In Too Deep: Study Shows Black Women Carry The Largest Load Of Student Loan Debt
Just this past week my best friend revealed to me that she was withdrawing from the MSW program that she enrolled in on-line after feeling lost in the whole process, bored and unmotivated. In my attempt to support her, I couldn’t help but recall a conversation we had a few months ago in which I encouraged her to truly think long and hard about attempting her Master’s degree in this way for the second time. She had entered on-line classes a few years ago and found herself frustrated by an experience in which she seemed to be teaching herself, all the while accruing more student loan debt while not having a degree to show for it in the end. Many students today get lost in the excitement of pursuing a higher education and it’s all too easy to sign on the dotted line comforted by the idea of, “Well, I’m going to be in debt anyway.” Unfortunately, in the long run many women are finding themselves burdened by crippling student loan debt, impeding everything from their credit score to their ability to get an affordable car payment. Student loan debt is a real crisis for so many in this country, but for black women, the debt might just be a state of emergency.
The good news is that black women remain the most educated demographic in America, but that education is coming with a pretty expensive price tag. The study “Deeper in Debt: Women and Student Loans” by the American Association of University Women reports that African-American women amass an average of $30,400 of debt by college graduation, compared with $22,000 held against white women and $19,500 held against white men. In addition, women overall owe almost double the country’s student loan debt at $890 billion, compared to $490 billion owed by men.
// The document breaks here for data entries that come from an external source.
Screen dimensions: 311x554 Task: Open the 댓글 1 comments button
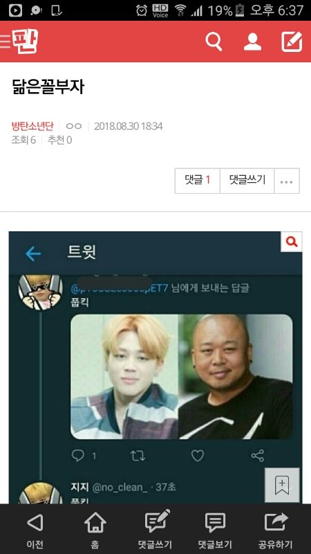[x=198, y=181]
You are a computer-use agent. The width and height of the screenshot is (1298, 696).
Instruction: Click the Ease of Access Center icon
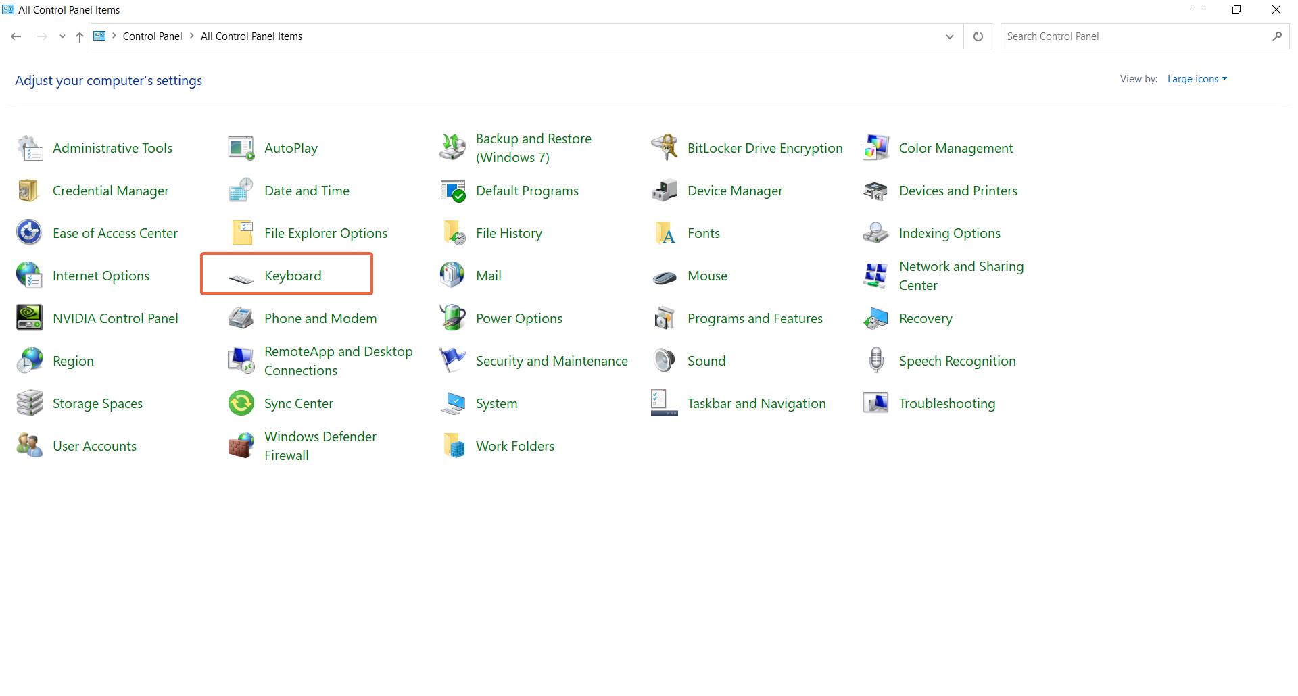(29, 233)
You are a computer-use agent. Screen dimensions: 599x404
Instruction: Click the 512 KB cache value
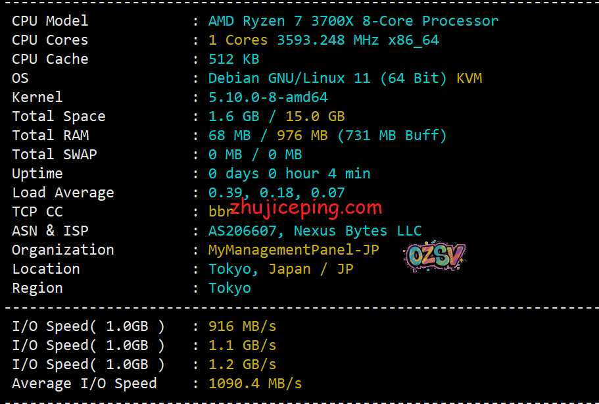coord(234,59)
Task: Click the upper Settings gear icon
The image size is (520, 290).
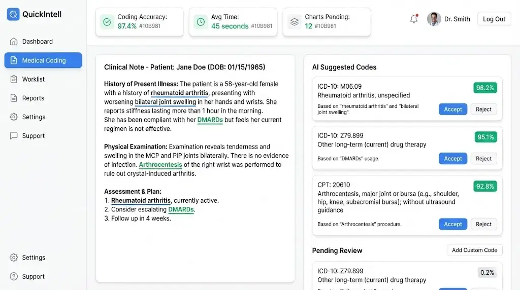Action: coord(14,117)
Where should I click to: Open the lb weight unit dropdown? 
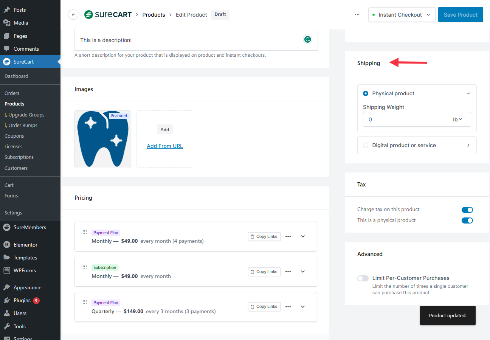pyautogui.click(x=458, y=120)
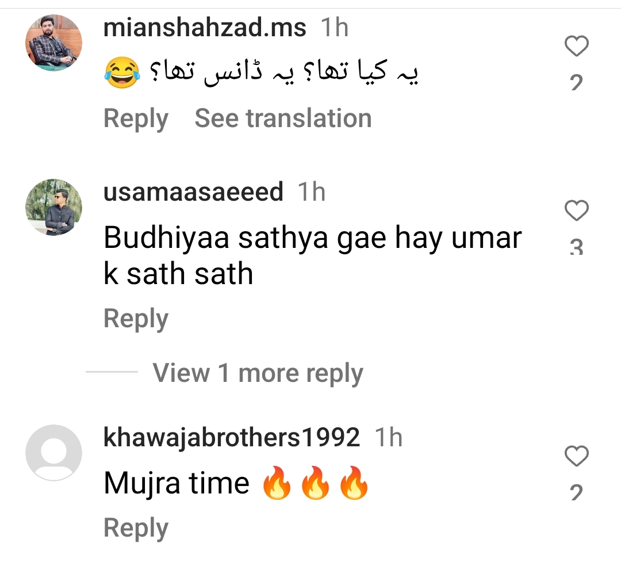621x578 pixels.
Task: Reply to the Mujra time comment
Action: click(136, 528)
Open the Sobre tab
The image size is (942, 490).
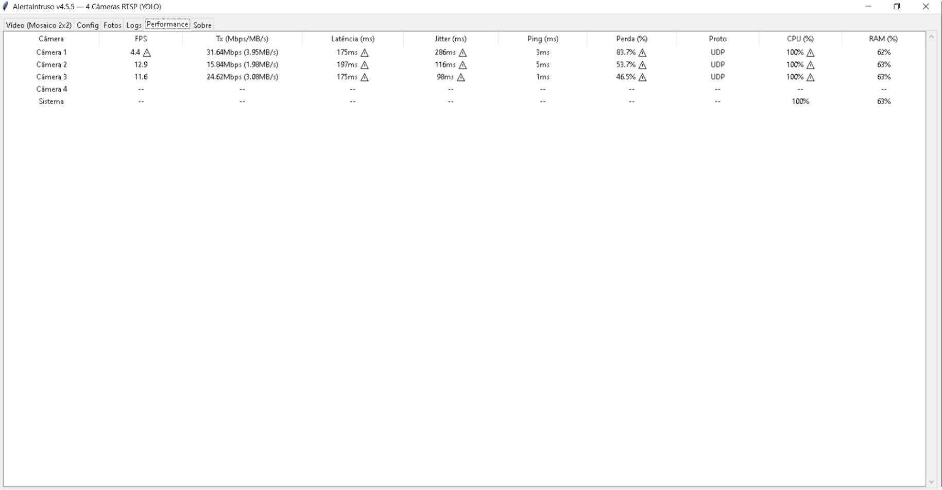[202, 25]
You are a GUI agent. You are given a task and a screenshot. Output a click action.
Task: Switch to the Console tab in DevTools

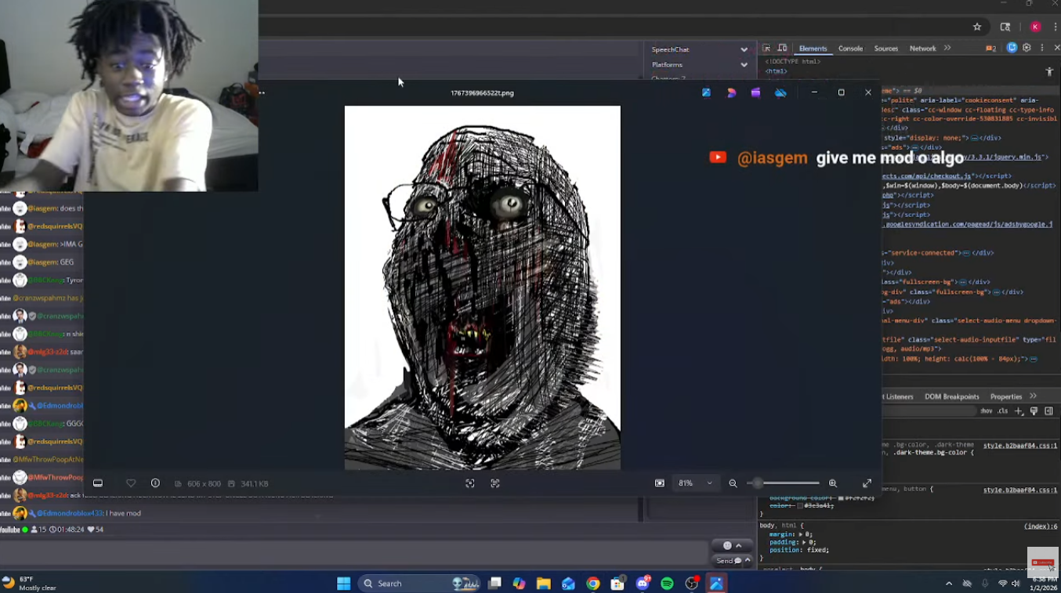[850, 49]
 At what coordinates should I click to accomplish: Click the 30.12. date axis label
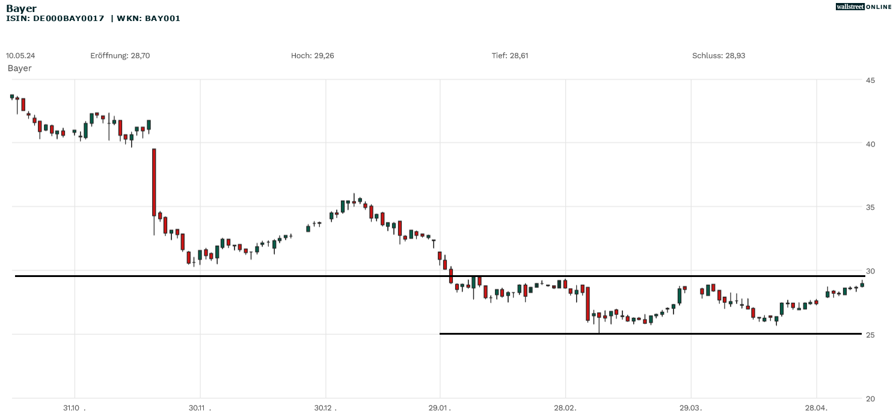click(325, 408)
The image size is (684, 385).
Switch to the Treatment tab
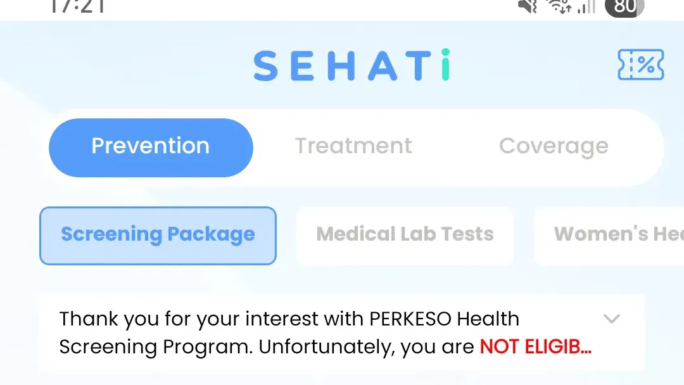pyautogui.click(x=353, y=147)
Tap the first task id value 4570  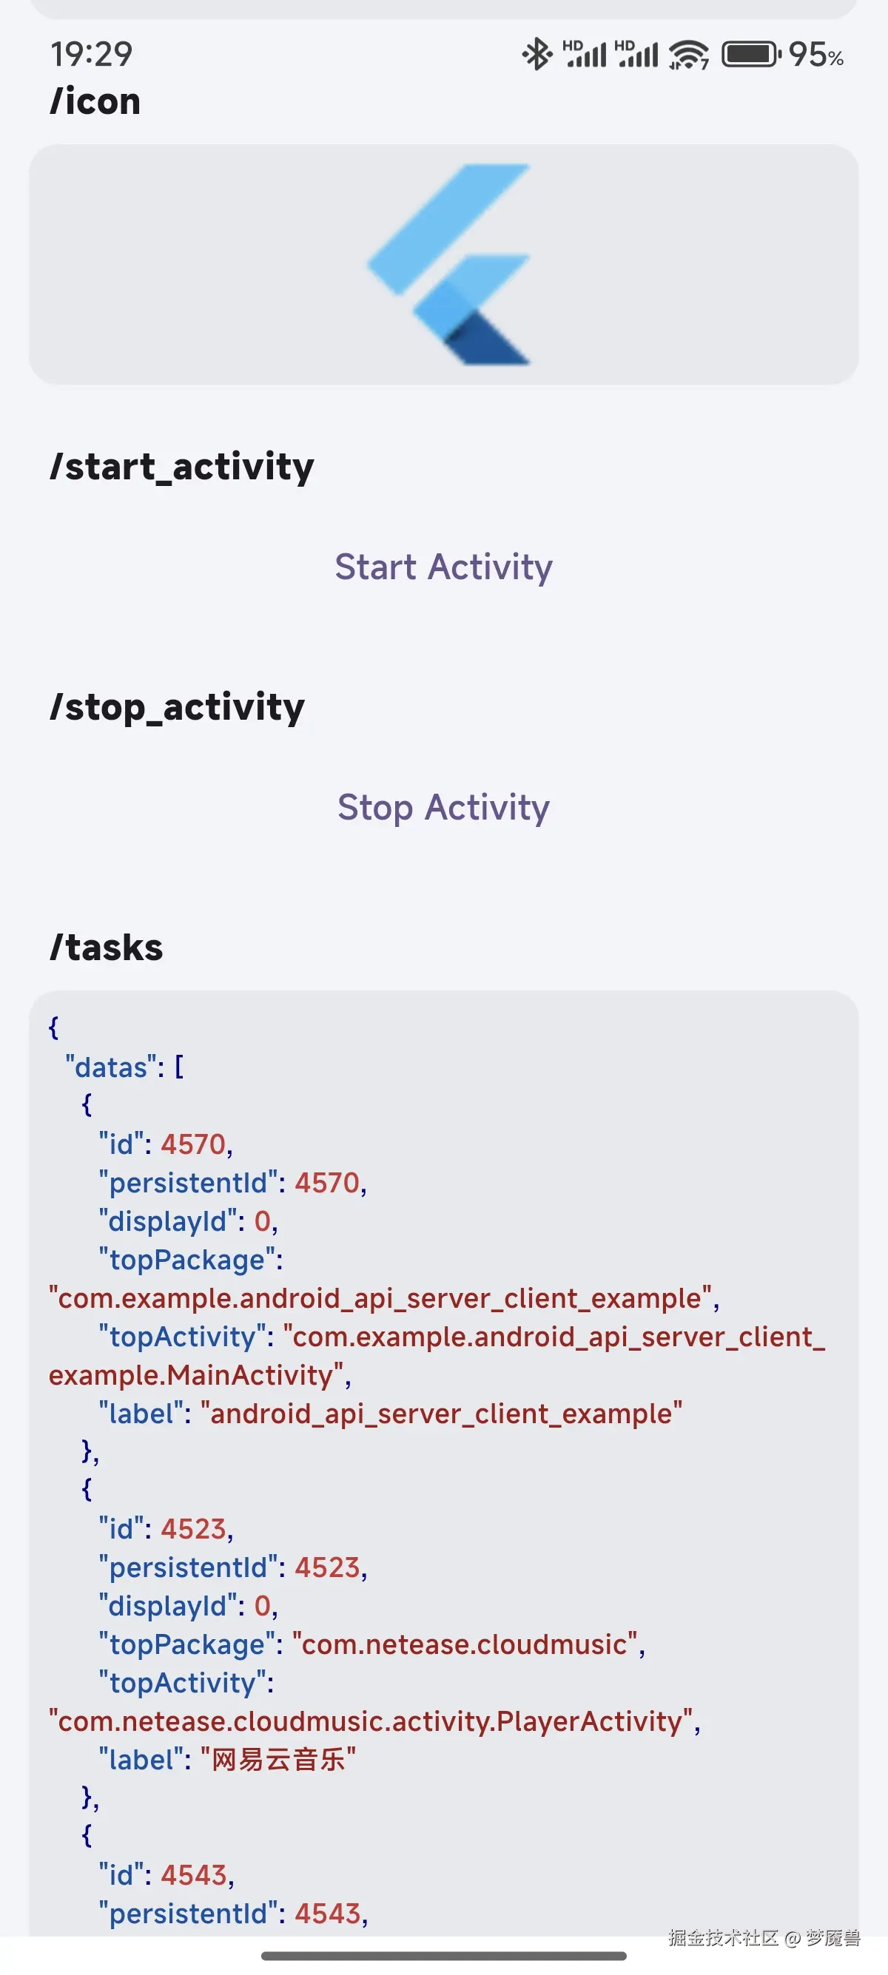(x=192, y=1144)
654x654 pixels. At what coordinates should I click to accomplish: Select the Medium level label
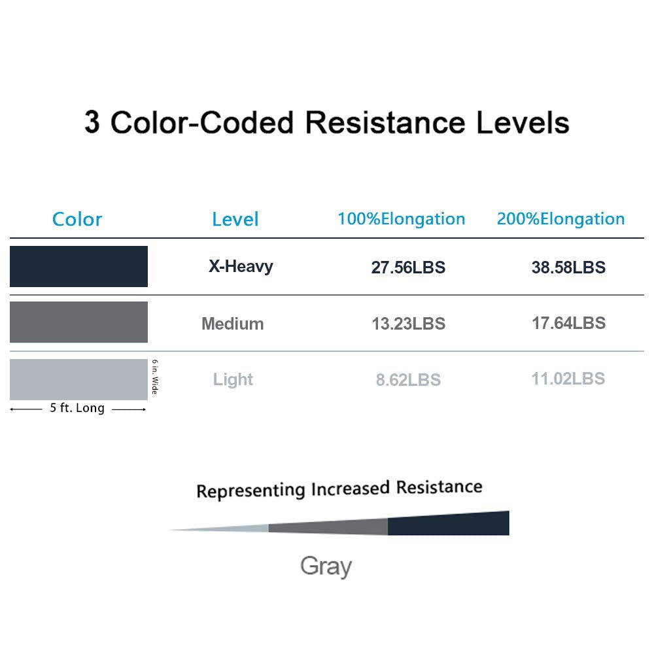click(233, 324)
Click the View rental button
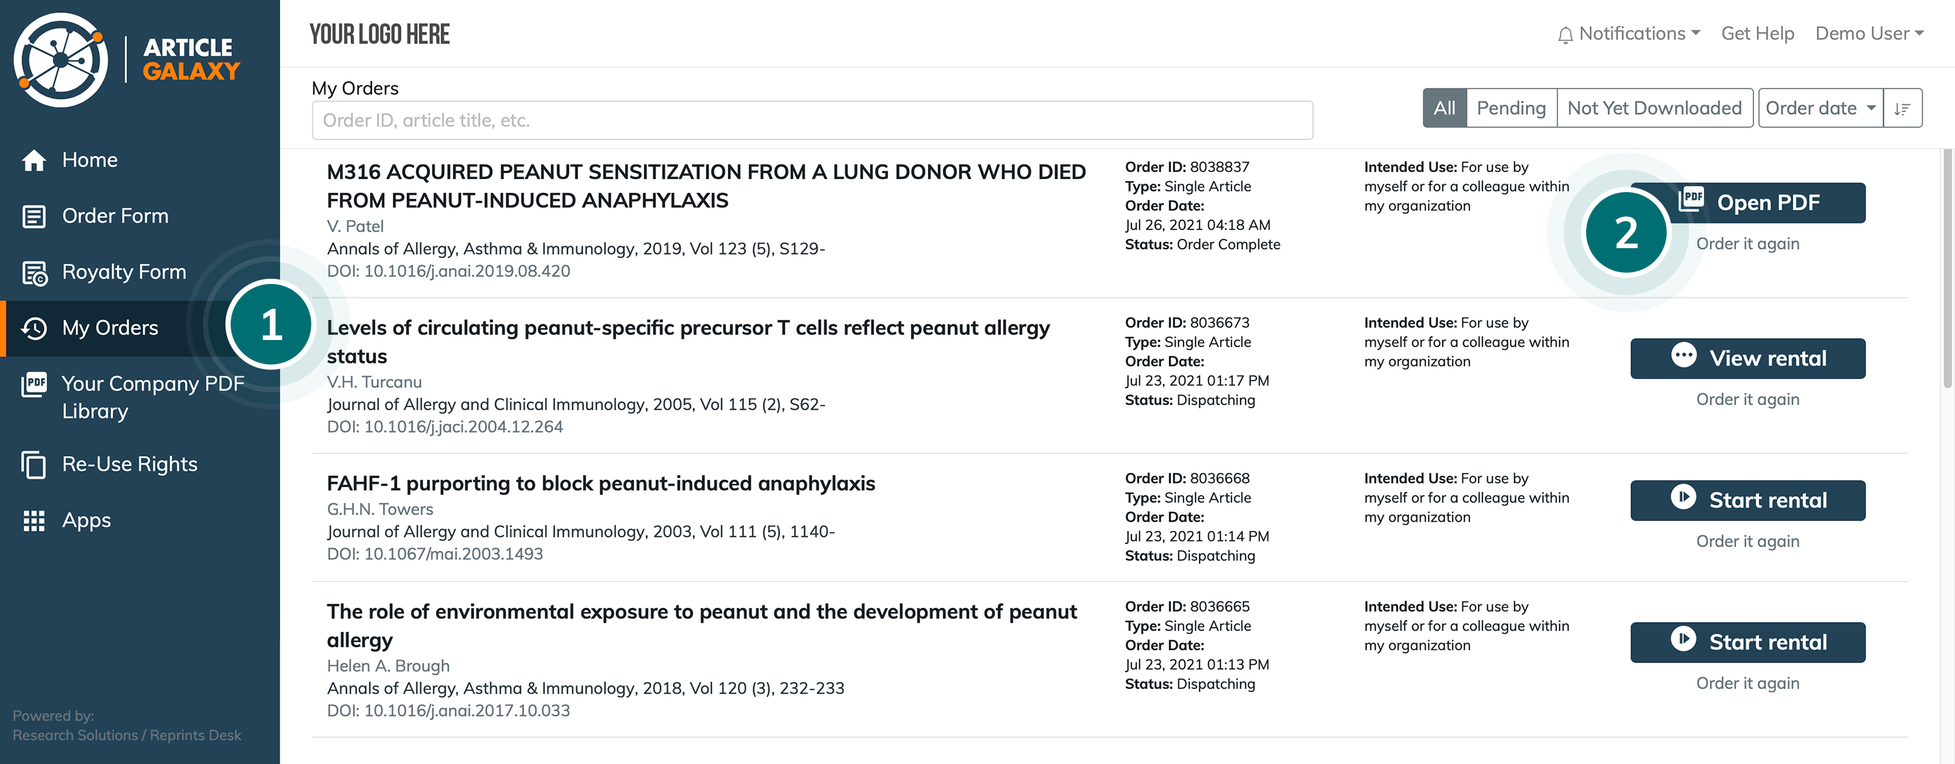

Kim Churches, Executive Director of AAUW explains that the staggering amounts of student loan debt that women carry into careers is only made that much harder to handle when facing the gender pay gap:
“Student debt levels have reached an all-time high, with women carrying a bigger burden of debt than men.”
“This debt is an albatross for many women as they embark on careers and work to support their households and families. And, it only gets worse over time when coupled with the gender pay gap.”
CBS News reports women account for 56 percent of enrolled college students and are far more likely than men to graduate owing money at 71 percent for female graduates and 66 percent for male graduates. Even with higher graduation rates, with black women making 63 cents for every dollar that a white man makes, it’s taking them much longer to break it off for good with Sallie Mae.
Churches says although there are many complexities to the issue, ultimately the situation is unfair:
“The imbalances compound. Higher student debt, lower pay, child and family care costs, and other factors all add up to leave women at a deficit as they work to maintain financial security. With women leading more households today, enough is enough. Solutions are needed now.”
The report offers some alternative approaches to funding higher education so this problem no longer plagues all graduates, but women especially, including increasing state and federal funding of public colleges and universities and safeguarding and expanding Pell Grants for low-income students.
Why do you think Black women borrow so much more in the first place and what are some methods you’ve used to significantly pay off your student loan debt?